At first, I loved the convenience of the app—I still do. It makes remembering lunch and coffee dates so much easier. It allows me to quickly check my work schedule. It is freeing to not have to memorize the logistical details of every event in my day. I’ll admit, during busier weeks of the semester, I rely on Google Calendar to ensure I will make it to all my commitments.
The culture of scheduling has made our society more organized and efficient. However, at the same time, I also believe it has made me more impatient. I often find myself thinking ahead to the next event in my schedule, anticipating what is to come and all that I still have to do. Often, I approach my day as a series of tasks waiting to be crossed off my to-do list, rather than as an opportunity to have another 24 hours of life. The events of my day are like monkey bars; once I get to one, I am focused on reaching the next.
“Wake up. Snooze my alarm a couple times. Go to work. Go to class. Laugh in the Chocolate Bar with a friend. Read. Run. Trek back to Upper. Read again. Sleep. Send that email. Apply for that job. Write this column. Reach 10,000 steps. Finish that season of How I Met Your Mother on Netflix. Rinse. Dry. Repeat.”
I do not believe that busyness itself is the problem. Between classes, friends, and work, practically speaking, college students have always been and will always be busy. The real problem is not being content in the present moment. From my own experience, impatience with the present only fuels anxiety about the future.
The practice of mindfulness teaches me how to be present in the moment— to appreciate the ordinary moments of my life instead of rushing through them. Mindfulness is a way of being. Paying attention to my breathing, emotions, senses, and experiences focuses and calms me. By paying attention in a particular way to the present moment—intentionally, non-judgmentally, and patiently—I can focus my energy on where I am and whom I am with.
For me, faith also plays a large role in how I practice mindfulness. Particularly, this prayer, titled Patient Trust, by Pierre Teilhard de Chardin, S.J., reminds me to be patient in moments of uncertainty and anxiety, when the present seems incomplete.
“Above all, trust in the slow work of God.
We are quite naturally impatient in everything
to reach the end without delay.
We should like to skip the intermediate stages.
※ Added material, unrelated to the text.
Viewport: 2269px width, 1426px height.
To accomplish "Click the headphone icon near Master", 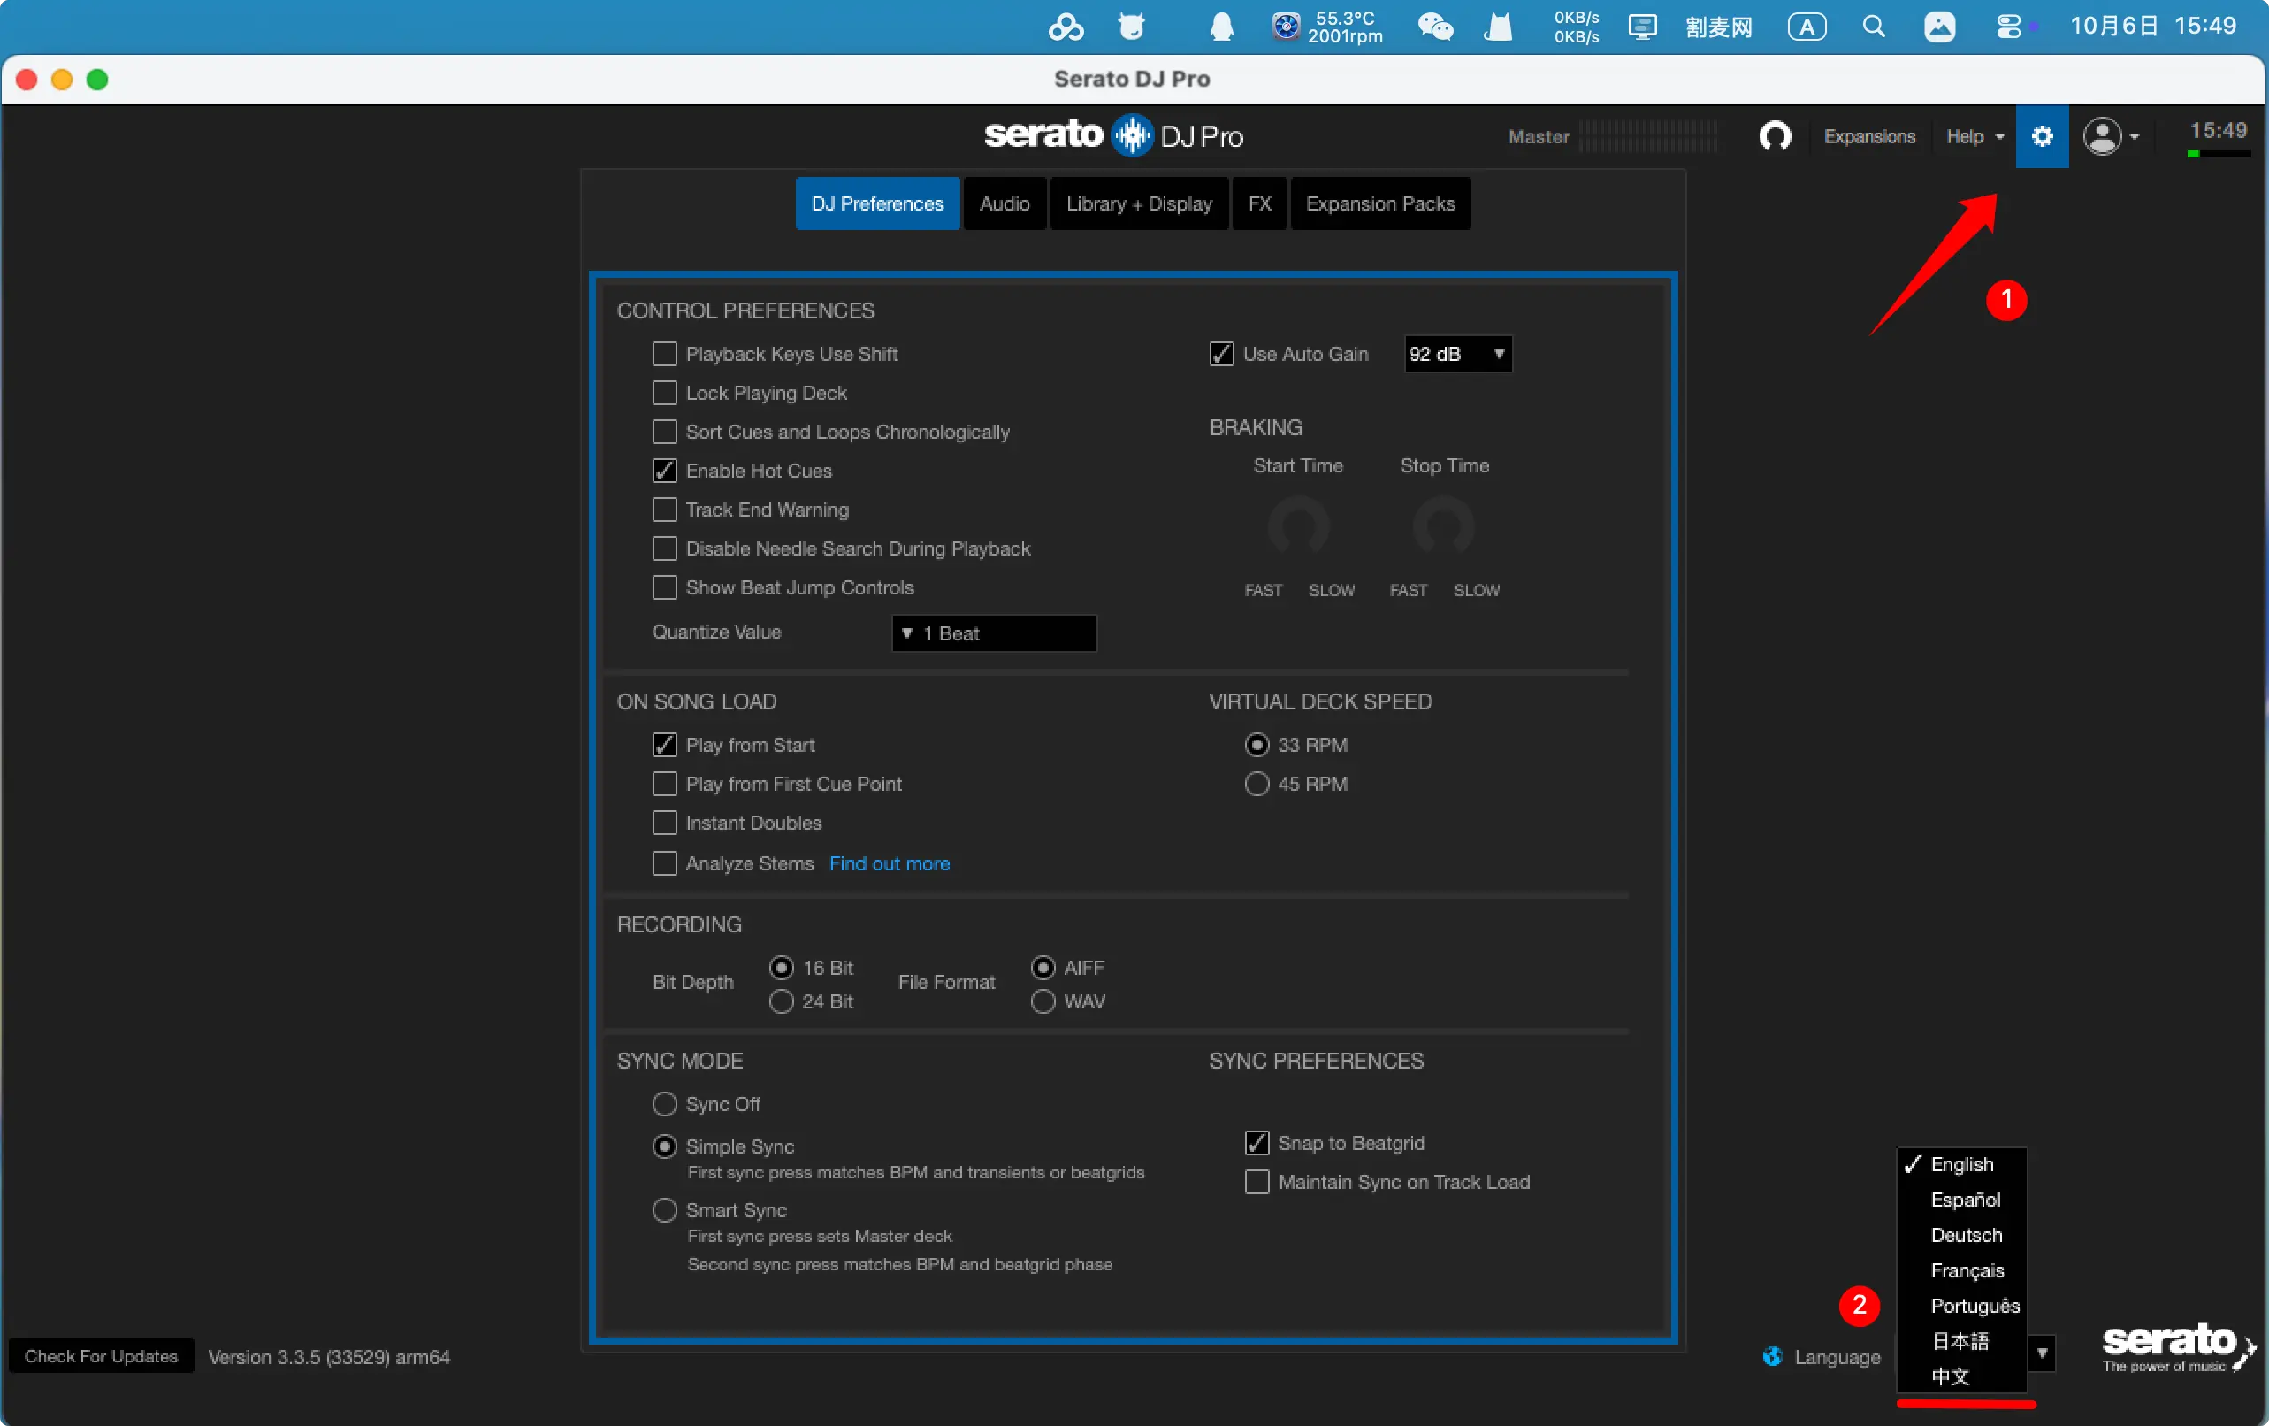I will tap(1774, 137).
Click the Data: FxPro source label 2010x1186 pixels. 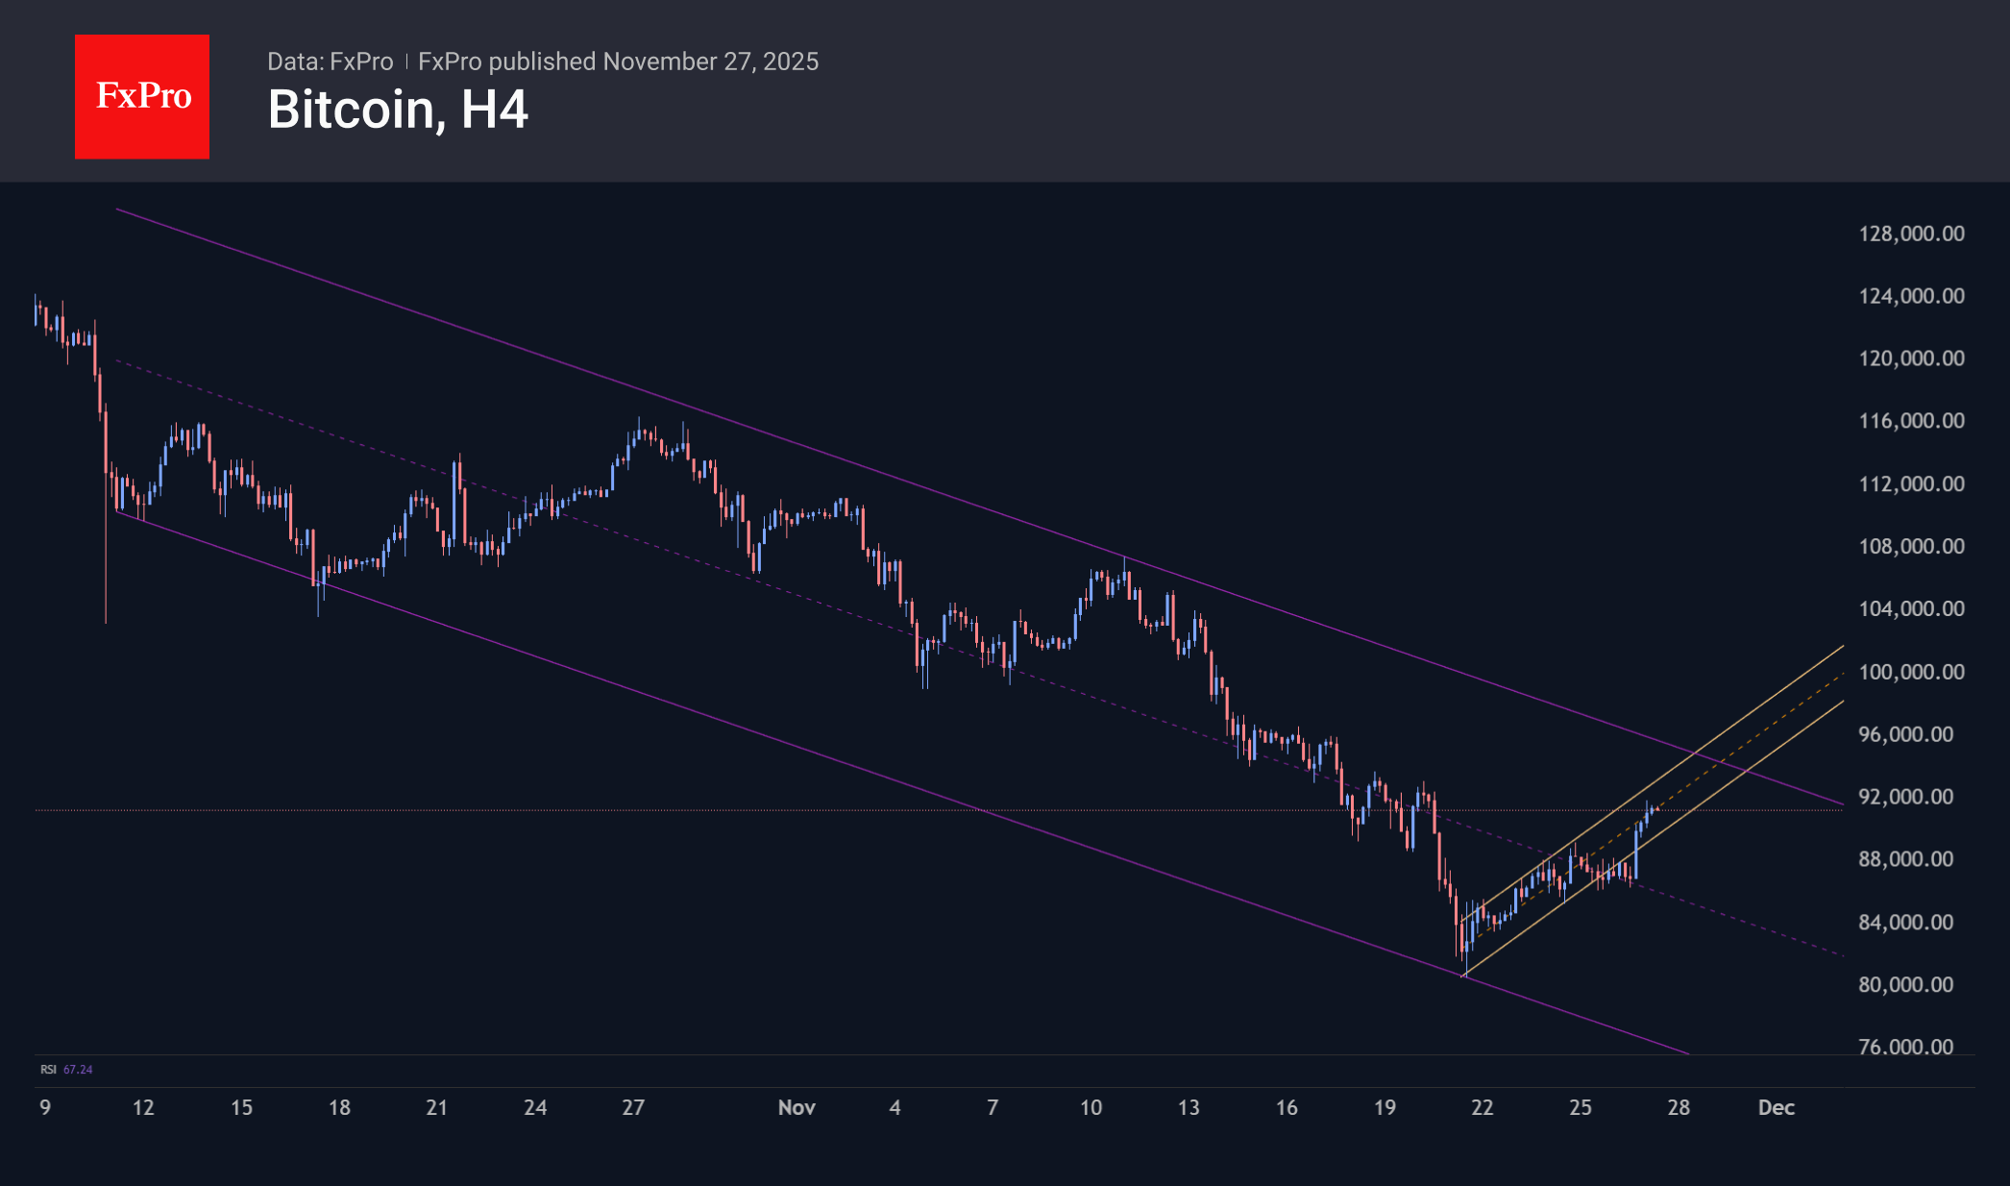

We are impatient of being on the way to something
unknown, something new.
And yet it is the law of all progress
that it is made by passing through
some stages of instability—
and that it may take a very long time.
And so I think it is with you;
your ideas mature gradually—let them grow,
let them shape themselves, without undue haste.
Don’t try to force them on,
as though you could be today what time
(that is to say, grace and circumstances
acting on your own good will)
will make of you tomorrow.
Only God could say what this new spirit
gradually forming within you will be.
Give Our Lord the benefit of believing
that his hand is leading you,
and accept the anxiety of feeling yourself
in suspense and incomplete.”
When my plans fail and I feel like I am passing through a “stage of instability,” I remind myself that I do not know the larger “schedule” of my life. God doesn’t use Google Calendar—I cannot pull up an app on my phone to show me my life’s plan. However, there is a certain comfort in knowing that this is one schedule I do not need to worry about being on time for—I just have to trust that everything is unfolding at God’s pace.